Now author and journalist Shrabani Basu, whose books include Victoria & Abdul, which was turned into a movie, has written a new book about the case called The Mystery of the Parsee Lawyer.

"I had always been fascinated by the case of George Edalji and Arthur Conan Doyle's involvement in it," she says.

While there have been previous books about the mystery, she was able to take advantage of new material. In 2015 she discovered that a collection of letters written by Conan Doyle to the head of Staffordshire police, Chief Constable G A Anson, was being sold at auction.

They were bought by Portsmouth Library, and she was able to make an appointment to see them.

"Page after page of hate-filled anonymous letters lay in the boxes, directed at the family in the vicarage," she says.

After his release George set out to clear his name.

She says George was a victim of racism in a society that was ready to believe the worst of a 'foreigner', albeit one who was British-born.

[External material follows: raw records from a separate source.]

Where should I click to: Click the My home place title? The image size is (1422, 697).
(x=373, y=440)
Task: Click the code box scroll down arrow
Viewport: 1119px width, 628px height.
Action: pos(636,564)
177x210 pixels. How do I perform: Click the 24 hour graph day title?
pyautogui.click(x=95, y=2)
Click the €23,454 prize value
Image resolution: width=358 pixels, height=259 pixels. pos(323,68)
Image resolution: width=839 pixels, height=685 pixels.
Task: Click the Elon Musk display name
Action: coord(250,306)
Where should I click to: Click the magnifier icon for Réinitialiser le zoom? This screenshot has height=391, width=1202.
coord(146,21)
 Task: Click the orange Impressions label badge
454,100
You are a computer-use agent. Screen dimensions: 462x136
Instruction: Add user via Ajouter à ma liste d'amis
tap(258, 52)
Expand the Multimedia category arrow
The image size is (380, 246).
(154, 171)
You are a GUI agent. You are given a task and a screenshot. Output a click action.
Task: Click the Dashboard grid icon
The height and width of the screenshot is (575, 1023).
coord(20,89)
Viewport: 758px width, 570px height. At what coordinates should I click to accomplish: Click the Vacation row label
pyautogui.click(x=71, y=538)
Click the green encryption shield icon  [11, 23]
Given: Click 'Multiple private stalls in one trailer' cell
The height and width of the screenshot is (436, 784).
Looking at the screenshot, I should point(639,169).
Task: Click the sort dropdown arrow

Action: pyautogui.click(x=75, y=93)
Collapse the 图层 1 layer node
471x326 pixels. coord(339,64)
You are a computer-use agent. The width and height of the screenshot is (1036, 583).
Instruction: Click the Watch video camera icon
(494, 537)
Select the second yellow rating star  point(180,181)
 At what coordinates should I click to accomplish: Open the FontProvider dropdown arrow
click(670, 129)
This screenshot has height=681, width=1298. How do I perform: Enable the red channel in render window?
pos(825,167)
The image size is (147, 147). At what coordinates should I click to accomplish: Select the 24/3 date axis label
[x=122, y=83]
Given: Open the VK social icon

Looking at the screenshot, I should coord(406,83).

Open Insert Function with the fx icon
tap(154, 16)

His father was a convert to Christianity, the first Indian to have a parish in England, and his mother, before marriage Charlotte Stoneham, was the daughter of the vicar in Ketley, Shropshire.

Things started to go wrong for the Edalji family with the advent of anonymous letters, some malicious and threatening, and hoaxes, which began in 1888 when George was 12, and continued for several years.

Their evident local knowledge pointed to them being written by somebody within the community, and police became convinced that they were being penned by George, a quiet and socially awkward boy with few friends.

Then on February 1, 1903, a horse was killed in Cheslyn Hay. It was to be the first of a series of gruesome killings of horses and livestock in the area. As they continued, pressure grew on the police to catch the culprit.

The letters had put George, by now practising as a lawyer, on the police radar, and they arrested and charged him. Despite there being no witnesses, no 'smoking gun' evidence, and a thin circumstantial case, he was convicted.

Sir Arthur Conan Doyle took up Edalji's case.

After his release, Sir Arthur's agitation to clear George and 'solve' the case gained international interest and brought him into increasing conflict with Anson, the police chief.

Conan Doyle was like a terrier with a bone, and made some serious mistakes, but nevertheless George was pardoned over the horse maiming charge, but not for a charge connected with the letters, which meant he received no compensation.

An extraordinary aspect was that one of the letters turned out to have been written by the police themselves in an attempt to trick prime suspect George, and also Anson had laid a deliberate false trail for Conan Doyle to discredit the writer's inquiries.

Another was that cattle maimings were to continue in the Great Wyrley area for years.

Edalji – according to the book the correct pronunciation is Ee-dl-gee, with the accent on the first syllable – avoided Great Wyrley after his release, living in London, and was able to resume his career as a solicitor. After his father Shapurji died Charlotte moved out of the vicarage and went to live with her sister, Mary Sancta, in Coalbrookdale.

A scene from the courtroom.

George ultimately moved in with his sister in Welwyn Garden City. He died aged 77 on June 17, 1953. Maud fought unsuccessfully to the end for compensation for the humiliation and expenses the family had suffered. She died in 1961.

On one of the hottest days of July 2019 Shrabani went to Hatfield Hyde cemetery in Welwyn Garden City looking for George's last resting place. After hours of fruitless searching, she started pulling at the ivy and weeds from a bramble-covered grave.

Gradually the inscription was revealed: "George Edward Thompson Edalji, Eldest son of Rev Shapurji Edalji, Vicar of Wyrley, Staffs. Died June 17, 1953, aged 77. The strife is over, the battle done. Also Maud, sister of George, passed on December 4, 1961."

"In the end he died in semi-poverty with his lonely and inconsolable sister by his side," she says.

"He, however, left a legacy for the future, for others who may have been denied justice. His case led to the Criminal Appeal Act of 1907 and eventually the setting up of the Criminal Appeal Court.

"Perhaps that would be the single contribution of George Edward Thompson Edalji, the son of an immigrant, born in England, but always a foreigner."

"The Mystery of the Parsee Lawyer" is published by Bloomsbury and costs £20.